Here's an example of a race condition involving a cache. We want to display an old school hit counter on our website. When a user requests the page, we'll check what the current hit count is, increase it by one, and overwrite the key.

Ideally, it works like this:

get 'hit_count' from cache
increase by one
save new 'hit_count' to cache

If our web app is multithreaded or distributed in some way, the cache can be hit twice at the same time. Both server instances increase the hit count they receive back from the cache. Both server instances then save that value back. From the cache's perspective, a key is requested twice and then saved twice. Both instances of the web app request the current hit value, 10, add one so that they both have 11 and then they save that to the cache. The true hit count is 12 and some data has been lost!

This problem is actually solved by Memcached which offers increment and decrement functions. For more complex situations where an atomic operation is required, Memcached has a Compare-And-Set feature. Where you use a retry-loop attempting to perform an operation without losing any data along the way.

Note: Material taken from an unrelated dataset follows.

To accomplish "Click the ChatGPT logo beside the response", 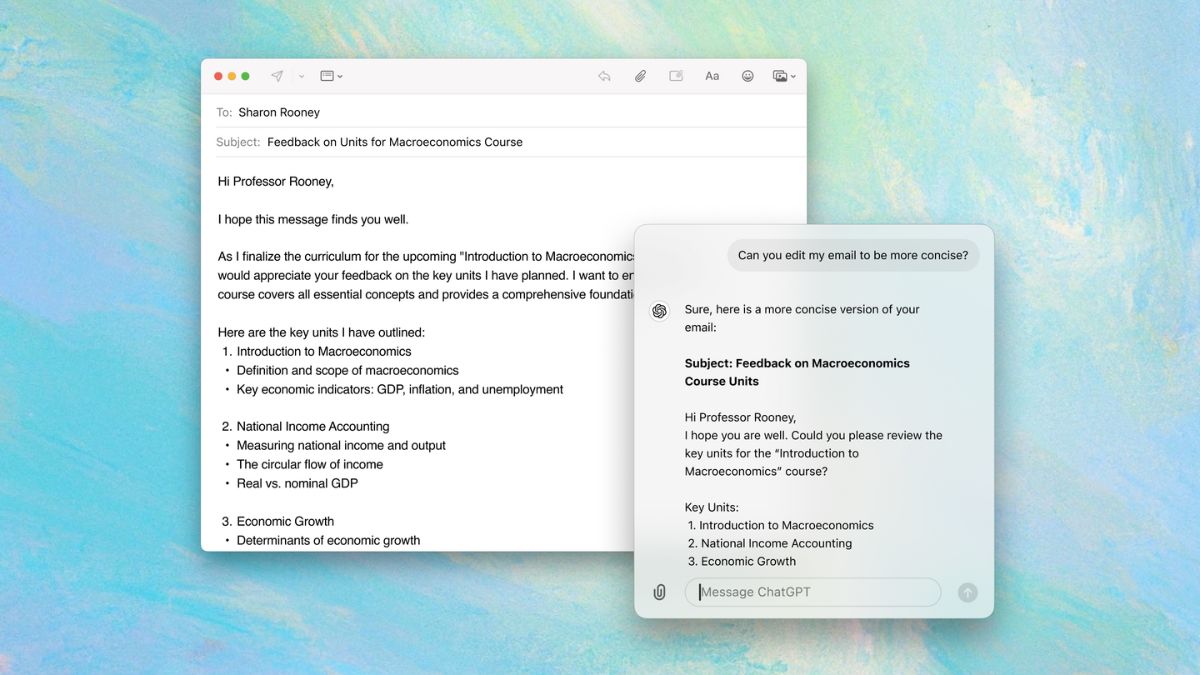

Here's a great blog post covering CAS in more detail.

Give me examples in code

Let's take a look at some examples of this in real code. We'll be using Flask and Django, the most popular Python web frameworks. Both come with robust out-of-the-box solutions.

Flask is built on Werkzeug which means we can use APIs from werkzeug.contrib.cache without including any extra modules. Flask has a page on caching patterns right here.

Here's some code from a prototype app I wrote recently with added comments

# SimpleCache is a dev tool and is not threadsafe
# but it's very easy to swap in MemcachedCache or GAEMemcachedCache
from werkzeug.contrib.cache import SimpleCache

def create_app():
    app = Flask(__name__)
    # this line could be `cache = MemcachedCache(['127.0.0.1:11211'])`
    cache = SimpleCache()

    @app.route('/nearby/<postcode>/<radius>')
    def nearby_stores(postcode, radius):
        # have we performed this calculation for these arguments?
        if cache.get('{}{}'.format(postcode, radius)) is not None:
            return cache.get('{}{}'.format(postcode, radius))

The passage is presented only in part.